質問

I have simple question. This code:

   int t = 1;

   int y = htonl(t);
   printf("Y = %d, sizeof(int)=%d", y, sizeof(int));

prints

Y = 16777216, sizeof(int)=4

On a little endian machine (it is online compiler actually).

I was expecting y to be number (in binary): 1000....000 (0 - 31 times).

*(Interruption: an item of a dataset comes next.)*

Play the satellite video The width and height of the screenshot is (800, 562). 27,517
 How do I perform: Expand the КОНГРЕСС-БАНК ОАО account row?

But 16777216 has only roughly 25 zeros next to 1 (in binary).

What did I miss?

役に立ちましたか?

解決

int t = 1;

In memory (for 4 byte systems) is presented in this way

 ---------------
| 0 | 0 | 0 | 1 |
 ---------------
  ^            ^
  | byte       | = 0x1 = 00000001 in binary

The binary format is

00000000 00000000 00000000 00000001 

htonl() allow to reverse the bytes if your system is a little endian system

so htonl(t) will return:

 ---------------
| 1 | 0 | 0 | 0 |
 ---------------
  ^
  | = 0x1 = 00000001 in binary

so the whole htonl(t) in binary is

00000001 00000000 00000000 00000000

equal to 16777216 in decimal

他のヒント

It did exactly what you ask it to.

Your output in hex is 01 00 00 00. htonl on little endian swaps bytes around, not bits.